Merkel lässt ThyssenKrupp hoffen
Algerien-Reise der Kanzlerin diente vor allem Wirtschaftsinteressen
Von Ulrich Scharlack, Algier *
Algerien ist dank seiner reichen Öl- und Gasreserven ein potenzielles Wirtschaftsboomland. Kein
Wunder, dass Bundeskanzlerin Angela Merkel auf ihrem am Donnerstag – es war ihr 54. Geburtstag
– zu Ende gegangenen Zweitagetrip nach Algier von einer Schar hochkarätiger deutscher
Wirtschaftslenker begleitet wurde.
Und die Herren vom Rüstungskonzern Rheinmetall bis hin zum Energieriesen RWE hofften auf dem
Heimflug, dass sie mit der Reise dem einen oder anderen guten Geschäft mit dem nordafrikanischen
Land mit seinen 69 Milliarden Euro Devisenreserven ein gutes Stück näher gekommen sind.
Praktisch auf jeder größeren Auslandstour in den vergangenen drei Jahren hat die Kanzlerin wie ihre
Vorgänger Wirtschaftsleute mit an Bord gehabt.

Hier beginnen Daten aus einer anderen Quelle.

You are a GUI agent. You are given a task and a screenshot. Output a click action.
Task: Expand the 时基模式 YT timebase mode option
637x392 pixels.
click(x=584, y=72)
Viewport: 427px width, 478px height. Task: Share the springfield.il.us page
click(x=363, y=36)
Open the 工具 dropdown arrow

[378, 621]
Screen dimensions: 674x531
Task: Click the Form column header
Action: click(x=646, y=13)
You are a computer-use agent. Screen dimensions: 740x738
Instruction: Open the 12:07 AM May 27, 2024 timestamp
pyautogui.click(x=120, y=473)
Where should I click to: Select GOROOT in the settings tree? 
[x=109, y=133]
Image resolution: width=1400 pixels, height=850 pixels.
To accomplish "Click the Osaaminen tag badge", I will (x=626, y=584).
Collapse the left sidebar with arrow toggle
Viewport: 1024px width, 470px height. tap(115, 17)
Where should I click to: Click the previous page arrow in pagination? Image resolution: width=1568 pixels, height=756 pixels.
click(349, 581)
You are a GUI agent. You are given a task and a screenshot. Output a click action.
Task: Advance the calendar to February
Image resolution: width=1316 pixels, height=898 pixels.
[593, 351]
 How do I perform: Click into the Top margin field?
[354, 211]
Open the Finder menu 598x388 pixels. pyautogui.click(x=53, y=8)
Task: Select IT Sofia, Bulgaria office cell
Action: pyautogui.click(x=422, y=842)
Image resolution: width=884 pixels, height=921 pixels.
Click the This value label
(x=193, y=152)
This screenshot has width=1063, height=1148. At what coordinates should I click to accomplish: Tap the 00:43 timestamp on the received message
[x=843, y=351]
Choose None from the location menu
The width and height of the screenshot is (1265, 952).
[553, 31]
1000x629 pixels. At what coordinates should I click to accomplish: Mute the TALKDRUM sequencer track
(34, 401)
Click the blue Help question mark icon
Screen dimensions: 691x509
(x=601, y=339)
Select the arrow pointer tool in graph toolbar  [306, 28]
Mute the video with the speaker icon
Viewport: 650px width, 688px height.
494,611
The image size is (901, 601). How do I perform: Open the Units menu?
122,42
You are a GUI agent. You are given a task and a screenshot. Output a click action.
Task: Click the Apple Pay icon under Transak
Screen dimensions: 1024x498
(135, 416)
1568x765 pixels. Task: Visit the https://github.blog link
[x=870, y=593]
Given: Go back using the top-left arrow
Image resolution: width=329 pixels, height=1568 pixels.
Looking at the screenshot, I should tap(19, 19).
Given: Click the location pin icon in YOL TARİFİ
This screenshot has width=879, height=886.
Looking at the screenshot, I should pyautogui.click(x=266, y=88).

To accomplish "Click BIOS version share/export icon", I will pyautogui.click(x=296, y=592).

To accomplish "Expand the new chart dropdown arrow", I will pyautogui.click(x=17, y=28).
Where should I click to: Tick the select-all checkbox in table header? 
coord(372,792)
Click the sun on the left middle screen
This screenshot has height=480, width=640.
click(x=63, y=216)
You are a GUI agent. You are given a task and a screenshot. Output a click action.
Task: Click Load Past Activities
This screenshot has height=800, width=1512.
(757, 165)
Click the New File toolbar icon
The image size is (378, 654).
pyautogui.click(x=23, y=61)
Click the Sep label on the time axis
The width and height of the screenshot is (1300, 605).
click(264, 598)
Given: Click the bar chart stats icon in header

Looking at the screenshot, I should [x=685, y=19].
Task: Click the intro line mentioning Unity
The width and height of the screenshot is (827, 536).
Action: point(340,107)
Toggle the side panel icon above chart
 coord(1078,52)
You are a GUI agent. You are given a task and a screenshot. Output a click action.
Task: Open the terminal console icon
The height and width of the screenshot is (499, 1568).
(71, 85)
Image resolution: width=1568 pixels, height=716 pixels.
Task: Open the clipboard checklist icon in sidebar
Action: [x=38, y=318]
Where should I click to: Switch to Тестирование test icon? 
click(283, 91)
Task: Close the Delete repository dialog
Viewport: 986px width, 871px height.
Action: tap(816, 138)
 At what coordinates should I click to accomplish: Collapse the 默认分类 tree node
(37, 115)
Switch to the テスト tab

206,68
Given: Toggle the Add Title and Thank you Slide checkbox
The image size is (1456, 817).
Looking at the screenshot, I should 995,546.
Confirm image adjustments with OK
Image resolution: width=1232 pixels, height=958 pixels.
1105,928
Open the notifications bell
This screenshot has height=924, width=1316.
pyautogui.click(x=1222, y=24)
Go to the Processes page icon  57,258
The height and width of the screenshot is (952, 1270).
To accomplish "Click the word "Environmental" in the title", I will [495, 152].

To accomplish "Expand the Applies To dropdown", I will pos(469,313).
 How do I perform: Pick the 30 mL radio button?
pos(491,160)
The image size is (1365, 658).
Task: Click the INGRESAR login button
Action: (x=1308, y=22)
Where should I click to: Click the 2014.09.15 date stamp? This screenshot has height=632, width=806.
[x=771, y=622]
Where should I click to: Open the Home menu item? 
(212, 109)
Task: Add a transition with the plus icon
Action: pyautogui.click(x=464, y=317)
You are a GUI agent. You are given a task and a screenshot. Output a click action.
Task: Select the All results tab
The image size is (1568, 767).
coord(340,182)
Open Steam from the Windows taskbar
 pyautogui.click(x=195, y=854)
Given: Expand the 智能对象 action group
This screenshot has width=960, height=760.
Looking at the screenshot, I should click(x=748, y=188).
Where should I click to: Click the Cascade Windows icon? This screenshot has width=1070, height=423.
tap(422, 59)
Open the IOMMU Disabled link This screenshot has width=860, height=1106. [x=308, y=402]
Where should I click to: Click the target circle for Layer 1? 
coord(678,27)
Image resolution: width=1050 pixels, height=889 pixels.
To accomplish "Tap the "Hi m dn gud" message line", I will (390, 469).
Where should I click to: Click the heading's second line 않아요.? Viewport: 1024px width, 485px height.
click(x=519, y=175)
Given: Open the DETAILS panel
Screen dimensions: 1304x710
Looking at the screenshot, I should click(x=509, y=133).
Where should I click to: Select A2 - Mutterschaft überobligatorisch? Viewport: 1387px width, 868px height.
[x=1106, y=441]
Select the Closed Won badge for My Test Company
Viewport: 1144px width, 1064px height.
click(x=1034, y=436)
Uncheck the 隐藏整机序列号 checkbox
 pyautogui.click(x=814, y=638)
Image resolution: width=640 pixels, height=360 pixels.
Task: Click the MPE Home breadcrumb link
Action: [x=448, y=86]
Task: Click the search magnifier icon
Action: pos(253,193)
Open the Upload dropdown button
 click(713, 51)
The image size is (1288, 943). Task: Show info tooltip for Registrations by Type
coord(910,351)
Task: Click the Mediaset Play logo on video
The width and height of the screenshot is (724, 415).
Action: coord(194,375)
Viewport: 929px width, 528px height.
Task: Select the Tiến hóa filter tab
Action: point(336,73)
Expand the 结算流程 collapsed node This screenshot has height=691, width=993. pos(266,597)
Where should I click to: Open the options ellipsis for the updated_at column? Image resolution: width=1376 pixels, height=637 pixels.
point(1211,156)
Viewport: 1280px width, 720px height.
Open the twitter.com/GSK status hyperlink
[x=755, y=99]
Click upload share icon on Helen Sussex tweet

Neu war in Algier aber, wie offensiv sich Merkel für die Anbahnung von Geschäften einsetzte und als
Fürsprecherin des deutschen Außenhandels auftrat. Sie machte deutlicher noch als bei früheren
Gelegenheiten keinen Hehl daraus, dass sie sich als »Türöffnerin« verstehe. Mit Blick auf die
deutsch-algerischen Wirtschaftsbeziehungen fielen Sätze wie »Wir können und wollen uns steigern.
Oder: Es sollten »Nägel mit Köpfen« gemacht werden. Die deutsche Wirtschaft wolle die »Herzen,
Köpfe und Genehmigungen« in Algerien erreichen, hieß es auch.
Nun ist Merkel immer wieder auf Veranstaltungen von Außenhandelskammern wie im April im
brasilianischen São Paulo oder im vorigen Jahr im südafrikanischen Johannesburg aufgetreten.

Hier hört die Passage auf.